All that should be output is the block of lines below from the line with "At what coordinates should I click to accomplish: Collapse" to the line with "Task: Start the 闪电杀毒 scan", both included, exactly as written.

[DATA PROVIDED]

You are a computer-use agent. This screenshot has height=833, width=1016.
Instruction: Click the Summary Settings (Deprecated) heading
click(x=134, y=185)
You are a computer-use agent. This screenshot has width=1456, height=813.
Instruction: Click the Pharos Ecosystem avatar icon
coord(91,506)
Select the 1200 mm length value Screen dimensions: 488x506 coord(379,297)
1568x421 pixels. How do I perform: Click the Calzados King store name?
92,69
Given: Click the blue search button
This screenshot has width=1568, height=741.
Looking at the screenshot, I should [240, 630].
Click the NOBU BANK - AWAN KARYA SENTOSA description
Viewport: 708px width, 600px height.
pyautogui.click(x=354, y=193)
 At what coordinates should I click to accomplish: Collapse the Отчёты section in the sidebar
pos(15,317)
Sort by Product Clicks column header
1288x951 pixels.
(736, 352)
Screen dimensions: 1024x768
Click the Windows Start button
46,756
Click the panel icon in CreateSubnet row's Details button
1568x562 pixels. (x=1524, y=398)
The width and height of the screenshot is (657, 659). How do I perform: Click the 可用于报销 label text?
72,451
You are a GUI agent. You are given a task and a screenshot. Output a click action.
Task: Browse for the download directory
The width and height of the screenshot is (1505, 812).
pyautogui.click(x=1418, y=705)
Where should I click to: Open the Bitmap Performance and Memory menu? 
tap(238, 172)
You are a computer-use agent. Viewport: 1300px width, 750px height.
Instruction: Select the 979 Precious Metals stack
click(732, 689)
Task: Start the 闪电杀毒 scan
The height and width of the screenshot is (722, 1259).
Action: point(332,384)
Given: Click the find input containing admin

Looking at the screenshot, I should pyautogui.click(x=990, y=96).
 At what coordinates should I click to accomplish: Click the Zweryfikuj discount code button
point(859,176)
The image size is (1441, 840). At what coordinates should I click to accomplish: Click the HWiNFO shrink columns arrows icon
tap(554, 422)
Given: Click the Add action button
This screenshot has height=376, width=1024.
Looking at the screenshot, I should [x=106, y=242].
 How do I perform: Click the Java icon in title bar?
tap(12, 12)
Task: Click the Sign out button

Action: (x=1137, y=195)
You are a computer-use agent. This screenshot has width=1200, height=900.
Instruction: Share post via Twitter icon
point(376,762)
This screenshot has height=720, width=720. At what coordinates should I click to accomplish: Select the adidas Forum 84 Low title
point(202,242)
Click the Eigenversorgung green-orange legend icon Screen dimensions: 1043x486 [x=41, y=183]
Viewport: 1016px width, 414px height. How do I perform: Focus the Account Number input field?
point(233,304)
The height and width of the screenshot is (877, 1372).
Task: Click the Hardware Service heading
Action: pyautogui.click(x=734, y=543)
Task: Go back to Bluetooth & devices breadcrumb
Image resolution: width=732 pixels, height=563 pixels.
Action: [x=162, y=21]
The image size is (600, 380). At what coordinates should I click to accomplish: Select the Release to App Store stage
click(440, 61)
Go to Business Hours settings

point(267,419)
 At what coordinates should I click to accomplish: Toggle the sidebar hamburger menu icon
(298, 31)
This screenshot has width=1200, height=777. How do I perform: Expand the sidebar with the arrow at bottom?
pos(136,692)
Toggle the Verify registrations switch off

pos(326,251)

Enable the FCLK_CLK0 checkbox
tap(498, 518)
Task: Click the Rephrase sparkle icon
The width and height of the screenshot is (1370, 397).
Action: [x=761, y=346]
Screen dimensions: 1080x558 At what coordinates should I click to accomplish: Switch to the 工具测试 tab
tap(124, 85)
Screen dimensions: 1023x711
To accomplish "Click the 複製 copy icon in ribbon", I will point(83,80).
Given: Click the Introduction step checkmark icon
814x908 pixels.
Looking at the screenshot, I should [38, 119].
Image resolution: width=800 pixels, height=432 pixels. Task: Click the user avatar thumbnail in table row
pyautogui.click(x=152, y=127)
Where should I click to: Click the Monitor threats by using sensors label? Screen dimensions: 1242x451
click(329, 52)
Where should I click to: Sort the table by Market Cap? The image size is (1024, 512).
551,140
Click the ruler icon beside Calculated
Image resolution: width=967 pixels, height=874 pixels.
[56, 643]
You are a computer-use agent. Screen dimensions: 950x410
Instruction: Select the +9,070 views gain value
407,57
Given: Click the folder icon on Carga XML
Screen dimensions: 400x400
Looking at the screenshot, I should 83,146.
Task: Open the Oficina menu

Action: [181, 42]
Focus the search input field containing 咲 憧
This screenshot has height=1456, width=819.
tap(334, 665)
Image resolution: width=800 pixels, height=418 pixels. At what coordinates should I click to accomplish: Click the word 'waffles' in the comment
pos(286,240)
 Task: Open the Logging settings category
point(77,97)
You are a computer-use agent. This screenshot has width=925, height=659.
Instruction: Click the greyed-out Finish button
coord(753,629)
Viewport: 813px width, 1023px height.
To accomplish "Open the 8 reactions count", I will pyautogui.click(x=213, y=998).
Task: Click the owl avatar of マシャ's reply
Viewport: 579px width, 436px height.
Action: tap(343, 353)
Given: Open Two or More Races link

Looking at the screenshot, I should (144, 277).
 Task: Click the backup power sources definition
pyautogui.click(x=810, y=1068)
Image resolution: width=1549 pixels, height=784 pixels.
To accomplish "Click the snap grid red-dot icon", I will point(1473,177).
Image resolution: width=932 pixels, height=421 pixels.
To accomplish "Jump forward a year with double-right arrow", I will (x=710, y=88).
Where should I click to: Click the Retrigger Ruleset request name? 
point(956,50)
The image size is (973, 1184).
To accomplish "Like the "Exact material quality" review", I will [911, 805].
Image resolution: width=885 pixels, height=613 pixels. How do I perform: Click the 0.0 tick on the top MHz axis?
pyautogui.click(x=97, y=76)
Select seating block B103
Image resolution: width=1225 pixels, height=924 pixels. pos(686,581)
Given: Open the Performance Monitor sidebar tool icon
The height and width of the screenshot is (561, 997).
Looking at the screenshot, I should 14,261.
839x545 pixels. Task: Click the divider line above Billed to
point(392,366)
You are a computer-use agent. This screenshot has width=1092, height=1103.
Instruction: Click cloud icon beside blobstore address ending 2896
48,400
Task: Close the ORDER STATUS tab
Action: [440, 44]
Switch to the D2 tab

[/DATA PROVIDED]

YOUR SOLUTION:
 At what coordinates should I click to accomplish: Collapse the Отчёты section in the sidebar
pos(15,317)
Sort by Product Clicks column header
1288x951 pixels.
(736, 352)
Screen dimensions: 1024x768
Click the Windows Start button
46,756
Click the panel icon in CreateSubnet row's Details button
1568x562 pixels. (x=1524, y=398)
The width and height of the screenshot is (657, 659). How do I perform: Click the 可用于报销 label text?
72,451
You are a GUI agent. You are given a task and a screenshot. Output a click action.
Task: Browse for the download directory
The width and height of the screenshot is (1505, 812).
pyautogui.click(x=1418, y=705)
Where should I click to: Open the Bitmap Performance and Memory menu? 
tap(238, 172)
You are a computer-use agent. Viewport: 1300px width, 750px height.
Instruction: Select the 979 Precious Metals stack
click(732, 689)
Task: Start the 闪电杀毒 scan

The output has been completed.